Cette commode à panneaux de laque et vernis parisien de l'ébéniste Gaudreaus, commandée pour la chambre du Roi à Choisy, est un parfait exemple de cette attirance de l'art français pour l'Extrême-Orient. Elle est ornée de bronzes dorés d'un dessin unique, soulignant à merveille le décor noir et or, provenant de feuilles de paravents en laque du Japon des collections de Louis XIV. C'est le marchand-mercier Hébert qui a été chargé de la préparation des panneaux de laque destinés àêtre posés sur le bâti de l'ébéniste Gaudreaus.
Commode with Japanese lacquer panels and Parisien vernis. Produced by Antoine-Robert Gaudreaus, cabinet-maker, for Louis XV’s bedchamber at Choisy in 1744. Donated by the Edmond J. Safra Philanthropic Foundation, Versailles, Musée National des Châteaux de Versailles et de Trianon.
Donated in February 2014, this exceptional piece will be presented to the public for the first time during this exhibition.

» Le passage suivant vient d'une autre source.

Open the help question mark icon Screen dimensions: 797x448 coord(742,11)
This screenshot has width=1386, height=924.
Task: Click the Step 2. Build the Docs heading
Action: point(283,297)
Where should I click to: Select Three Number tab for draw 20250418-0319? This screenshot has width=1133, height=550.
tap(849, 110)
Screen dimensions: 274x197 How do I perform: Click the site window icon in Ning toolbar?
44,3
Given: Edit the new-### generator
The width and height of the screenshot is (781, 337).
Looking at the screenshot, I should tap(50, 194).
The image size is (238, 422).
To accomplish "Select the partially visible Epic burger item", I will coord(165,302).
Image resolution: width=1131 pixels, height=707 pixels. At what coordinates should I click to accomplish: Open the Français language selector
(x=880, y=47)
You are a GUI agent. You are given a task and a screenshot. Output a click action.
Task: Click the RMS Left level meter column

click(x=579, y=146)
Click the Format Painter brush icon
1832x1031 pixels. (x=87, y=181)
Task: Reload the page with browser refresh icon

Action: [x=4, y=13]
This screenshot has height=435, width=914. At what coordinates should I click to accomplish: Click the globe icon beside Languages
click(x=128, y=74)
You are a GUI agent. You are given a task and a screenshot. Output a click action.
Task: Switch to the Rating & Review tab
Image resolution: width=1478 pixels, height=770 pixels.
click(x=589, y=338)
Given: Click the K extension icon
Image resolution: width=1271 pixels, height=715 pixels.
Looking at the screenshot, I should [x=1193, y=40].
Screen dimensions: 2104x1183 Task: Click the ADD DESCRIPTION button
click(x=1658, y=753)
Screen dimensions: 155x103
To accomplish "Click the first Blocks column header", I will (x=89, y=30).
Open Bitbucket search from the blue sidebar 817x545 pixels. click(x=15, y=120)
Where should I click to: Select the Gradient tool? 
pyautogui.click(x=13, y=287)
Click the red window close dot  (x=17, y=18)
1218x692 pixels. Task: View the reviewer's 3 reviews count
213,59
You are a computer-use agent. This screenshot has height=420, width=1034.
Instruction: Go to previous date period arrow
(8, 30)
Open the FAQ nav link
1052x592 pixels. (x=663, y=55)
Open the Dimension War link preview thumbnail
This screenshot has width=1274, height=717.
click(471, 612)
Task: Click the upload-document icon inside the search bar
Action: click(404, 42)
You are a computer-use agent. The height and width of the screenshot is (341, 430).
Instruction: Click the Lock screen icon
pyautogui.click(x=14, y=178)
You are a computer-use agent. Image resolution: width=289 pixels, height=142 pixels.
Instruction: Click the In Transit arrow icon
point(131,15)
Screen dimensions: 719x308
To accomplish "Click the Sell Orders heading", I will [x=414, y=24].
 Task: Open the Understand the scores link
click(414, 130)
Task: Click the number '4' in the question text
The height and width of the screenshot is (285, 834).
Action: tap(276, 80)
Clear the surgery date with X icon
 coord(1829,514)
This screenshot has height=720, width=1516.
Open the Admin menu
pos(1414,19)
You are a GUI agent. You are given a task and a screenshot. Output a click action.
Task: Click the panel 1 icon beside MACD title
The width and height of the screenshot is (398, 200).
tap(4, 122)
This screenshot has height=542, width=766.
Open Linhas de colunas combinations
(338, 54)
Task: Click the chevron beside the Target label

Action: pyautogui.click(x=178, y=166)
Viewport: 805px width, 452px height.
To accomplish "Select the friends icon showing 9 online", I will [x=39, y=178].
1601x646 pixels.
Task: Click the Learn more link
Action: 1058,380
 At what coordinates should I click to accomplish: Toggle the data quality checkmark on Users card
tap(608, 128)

This commode with lacquer panels and Parisian veneer produced by the cabinet-maker Gaudreaus, was ordered for the King’s bedchamber at Choisy and is a perfect example of the attraction that French art had for the Far East. It is decorated with gilded bronzes with a unique design, marvellously highlighting the black and gold decoration, from the sheets of the Japanese lacquer screens in Louis XIV’s collections. Hébert, a marchand-mercier, was in charge of preparing the lacquer panels that were to be mounted on the structure produced by the cabinetmaker Gaudreaus.
Esclave descendant une barque de marchandises et chinois fumant et prenant le thé. Huile sur toile peinte vers 1761 par plusieurs artistes français pour le cabinet «des Chinois » de la reine Marie Leszczynska à Versailles. Collection particulière.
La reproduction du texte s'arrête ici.